Now that I'm in a new environment, I get confused at times about what my purpose is. I don't enjoy life as much. I feel like I'm couped up all the time even though I get off campus every chance that I get. It's really weird though... I chose Trinity because I REALLY wanted a small university where I could get more one-on-one time with my professors. I don't know what's wrong with me. I really hope that I find myself at Trinity.

Monday, February 9, 2009

Trouble, First Semester


My first semester at Trinity has been a... well... a pretty interesting one. I had to learn how to live with three other girls who I've never met before. My roommate and suitemates contacted me over the summer while I was vacationing in Jamaica. At first glance, I thought that all of them looked pretty easy going.

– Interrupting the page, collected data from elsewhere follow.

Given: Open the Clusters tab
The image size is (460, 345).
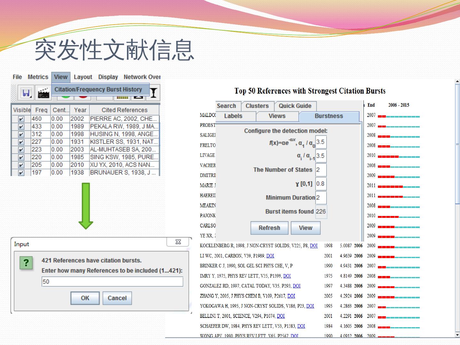Looking at the screenshot, I should (x=257, y=106).
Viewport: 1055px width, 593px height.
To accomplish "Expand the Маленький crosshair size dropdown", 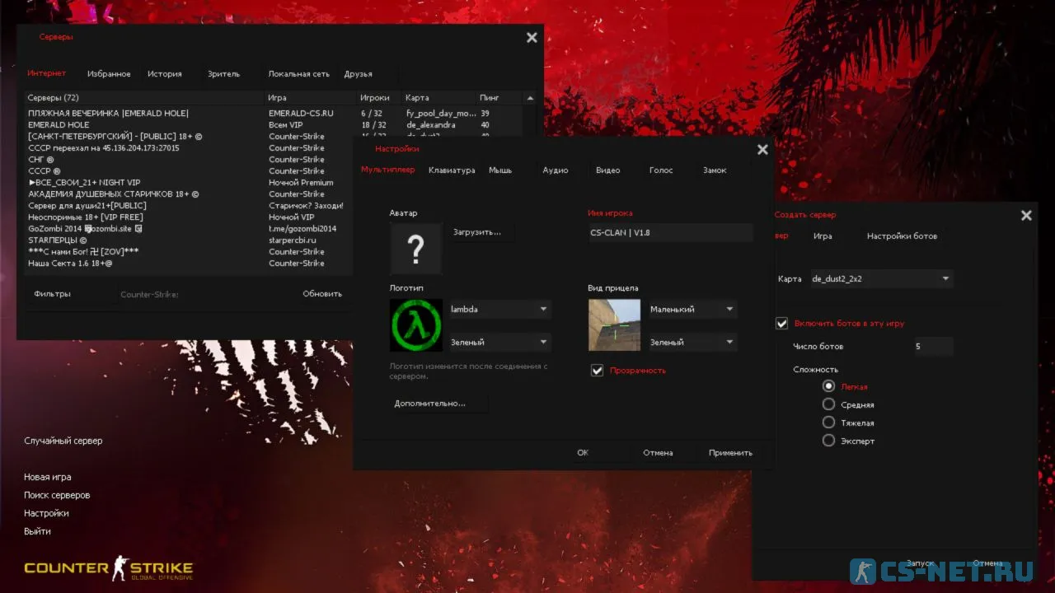I will click(x=692, y=310).
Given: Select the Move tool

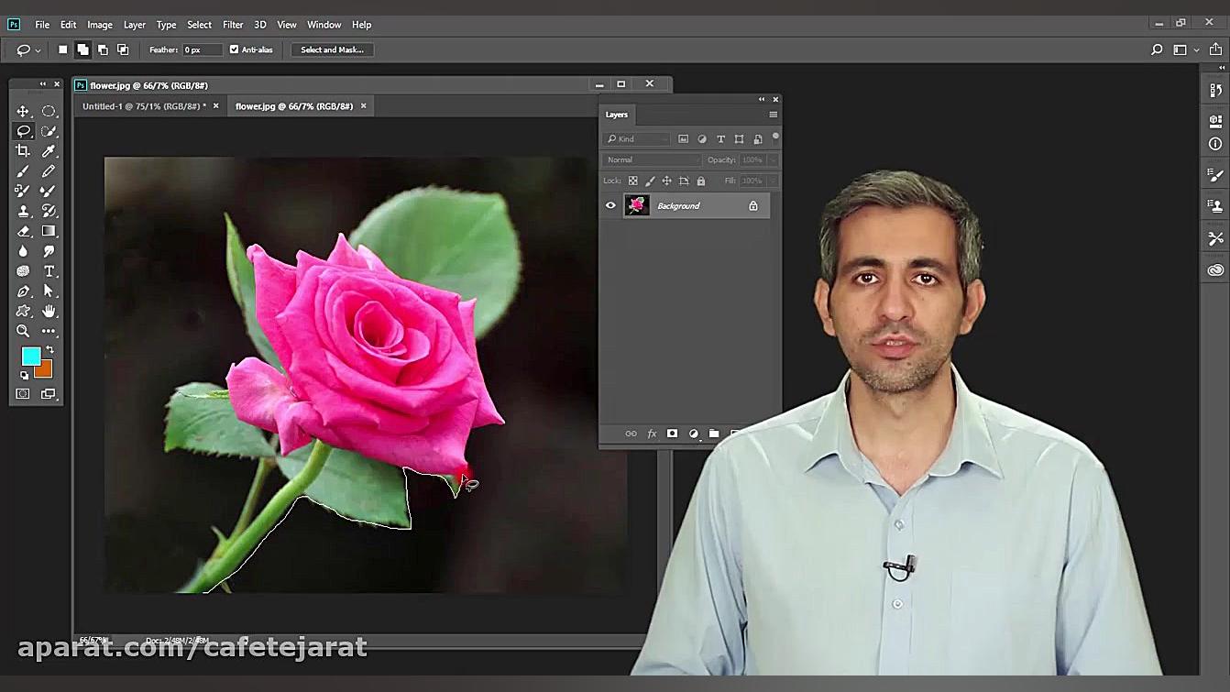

The first time that I met them, I felt super lucky that I was paired up with them. One of my suitemates, Mellissa, warned us that she liked taking long showers. She wasn't joking. The morning of the first day of NSO, she spent a good 45 mins in the shower! It's pretty ridiculous how long that girl takes in the shower. My other suitemate, Bria, told us that she likes giggling a lot and that she's never been sad a day in her life. She wasn't joking either. Bria laughs 24/7 and her optimistic attitude will brighten anyones day. My roommate, Kate, told us that she loves shoes. She brought a good 40 pairs to school!




The first half of the fall semester was pretty hard. Bria and I love studying when it is super wuite while Kate and Mellissa like blasting music while studying so we butted heads a couple of times but Kate and Mellissa were really sweet about it and they always turned their music down. We were also annoyed with Mellissa's alarms. Yes, I said "alarms." She used her phone as an alarm, had a radio alarm, and an alarm clock. Weirdly enough, none of them would wake her up... The alarms would wake up our whole hall as well. It was really interesting. She's a really hard sleeper. We were able to resolve this by personally waking her up.




Grades were also a problem. I was doing great in all of my classes except for biology. I LOVED biology before I got to Trinity. I'm sad to say that Trinity kind of made me hate it. I think it was due to all of the readings. They weren't very interesting and I always found myself dosing off while reading it. In the end, I ended up with my first EVER, C.




I also missed my family. I was always use to them being around all the time. They were always involved with all of my activities and was always there to cheer me up. I felt really alone in the Trinity bubble.




Being on Accutane didn't help as well. I had severe headaches and crying spells as side affects from the medication. The only nice part about being on Accutane was that I got to fly home to Houston every fourth Tuesday for about 10 hours for dermatologist appointments.




All in all, my first semester challenged me mentally and physically.